- Available data

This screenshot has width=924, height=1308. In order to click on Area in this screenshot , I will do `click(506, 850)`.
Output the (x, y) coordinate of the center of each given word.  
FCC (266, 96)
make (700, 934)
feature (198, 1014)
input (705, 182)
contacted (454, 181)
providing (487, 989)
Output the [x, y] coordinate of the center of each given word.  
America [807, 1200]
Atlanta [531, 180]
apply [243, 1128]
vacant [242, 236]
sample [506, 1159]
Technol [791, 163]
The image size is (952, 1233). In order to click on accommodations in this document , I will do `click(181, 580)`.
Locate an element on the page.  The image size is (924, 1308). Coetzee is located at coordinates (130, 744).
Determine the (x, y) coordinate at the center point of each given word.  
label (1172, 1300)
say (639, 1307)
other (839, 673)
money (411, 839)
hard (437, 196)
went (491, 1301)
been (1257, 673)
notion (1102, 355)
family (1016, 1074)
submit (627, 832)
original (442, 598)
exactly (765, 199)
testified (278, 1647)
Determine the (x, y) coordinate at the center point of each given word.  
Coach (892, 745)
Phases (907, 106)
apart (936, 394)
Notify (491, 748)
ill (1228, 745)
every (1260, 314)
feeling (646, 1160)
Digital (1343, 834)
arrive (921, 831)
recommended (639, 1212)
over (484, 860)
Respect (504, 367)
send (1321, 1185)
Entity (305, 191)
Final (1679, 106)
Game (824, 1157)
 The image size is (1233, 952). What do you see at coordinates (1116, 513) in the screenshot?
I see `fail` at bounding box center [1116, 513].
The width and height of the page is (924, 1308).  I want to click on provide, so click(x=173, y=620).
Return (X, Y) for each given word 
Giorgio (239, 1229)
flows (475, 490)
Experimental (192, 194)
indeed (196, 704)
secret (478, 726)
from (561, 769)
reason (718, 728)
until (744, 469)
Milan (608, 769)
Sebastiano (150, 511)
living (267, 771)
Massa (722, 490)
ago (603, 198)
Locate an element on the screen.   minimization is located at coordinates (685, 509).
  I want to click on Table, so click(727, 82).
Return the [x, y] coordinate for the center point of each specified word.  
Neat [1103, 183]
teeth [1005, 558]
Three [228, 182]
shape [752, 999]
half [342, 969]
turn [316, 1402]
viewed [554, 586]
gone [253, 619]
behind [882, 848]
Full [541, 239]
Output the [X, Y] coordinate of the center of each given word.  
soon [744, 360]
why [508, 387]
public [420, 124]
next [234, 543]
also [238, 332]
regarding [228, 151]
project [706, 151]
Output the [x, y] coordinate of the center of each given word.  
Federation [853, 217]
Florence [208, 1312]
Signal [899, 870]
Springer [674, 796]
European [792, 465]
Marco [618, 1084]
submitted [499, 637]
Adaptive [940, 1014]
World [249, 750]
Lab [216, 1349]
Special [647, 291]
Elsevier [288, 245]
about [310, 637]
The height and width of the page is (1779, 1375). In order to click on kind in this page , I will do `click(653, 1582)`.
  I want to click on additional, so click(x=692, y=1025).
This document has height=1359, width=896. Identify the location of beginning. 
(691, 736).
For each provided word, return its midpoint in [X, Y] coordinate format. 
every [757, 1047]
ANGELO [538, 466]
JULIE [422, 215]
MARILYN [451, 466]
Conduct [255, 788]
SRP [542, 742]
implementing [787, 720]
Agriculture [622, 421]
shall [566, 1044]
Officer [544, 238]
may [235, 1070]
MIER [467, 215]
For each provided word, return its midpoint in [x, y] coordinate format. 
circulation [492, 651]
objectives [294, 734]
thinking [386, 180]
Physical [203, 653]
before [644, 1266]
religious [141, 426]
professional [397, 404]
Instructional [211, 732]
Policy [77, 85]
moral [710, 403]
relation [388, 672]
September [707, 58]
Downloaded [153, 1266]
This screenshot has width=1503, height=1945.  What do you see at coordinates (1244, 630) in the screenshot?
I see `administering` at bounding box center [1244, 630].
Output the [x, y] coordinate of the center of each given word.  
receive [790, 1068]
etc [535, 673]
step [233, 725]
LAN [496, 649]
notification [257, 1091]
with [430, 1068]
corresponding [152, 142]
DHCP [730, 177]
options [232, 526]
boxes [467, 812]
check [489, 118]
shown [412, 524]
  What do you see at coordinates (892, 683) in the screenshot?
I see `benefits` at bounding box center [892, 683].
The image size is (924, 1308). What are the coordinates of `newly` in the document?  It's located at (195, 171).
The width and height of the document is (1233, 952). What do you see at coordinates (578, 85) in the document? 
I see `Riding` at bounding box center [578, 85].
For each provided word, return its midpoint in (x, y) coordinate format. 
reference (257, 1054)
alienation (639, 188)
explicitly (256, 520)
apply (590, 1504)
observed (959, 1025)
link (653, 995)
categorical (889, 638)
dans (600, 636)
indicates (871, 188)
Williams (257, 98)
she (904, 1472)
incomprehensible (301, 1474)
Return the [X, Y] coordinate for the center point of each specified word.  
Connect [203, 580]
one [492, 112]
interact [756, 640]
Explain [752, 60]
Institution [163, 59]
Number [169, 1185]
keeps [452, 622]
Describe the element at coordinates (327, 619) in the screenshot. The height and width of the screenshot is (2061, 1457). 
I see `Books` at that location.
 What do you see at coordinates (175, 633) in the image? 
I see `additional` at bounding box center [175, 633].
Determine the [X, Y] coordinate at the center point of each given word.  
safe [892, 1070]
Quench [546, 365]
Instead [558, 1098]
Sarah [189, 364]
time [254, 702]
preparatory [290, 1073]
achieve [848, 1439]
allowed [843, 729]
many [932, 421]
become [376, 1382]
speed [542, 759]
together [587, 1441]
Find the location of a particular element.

- Given instruction
Transcribe the lines of the material above verbatim, beginning with the line that contains "testified (278, 1647)" and continuing through the line that contains "over (484, 860)", with both of those lines included.

- Finished task
testified (278, 1647)
Determine the (x, y) coordinate at the center point of each given word.  
Coach (892, 745)
Phases (907, 106)
apart (936, 394)
Notify (491, 748)
ill (1228, 745)
every (1260, 314)
feeling (646, 1160)
Digital (1343, 834)
arrive (921, 831)
recommended (639, 1212)
over (484, 860)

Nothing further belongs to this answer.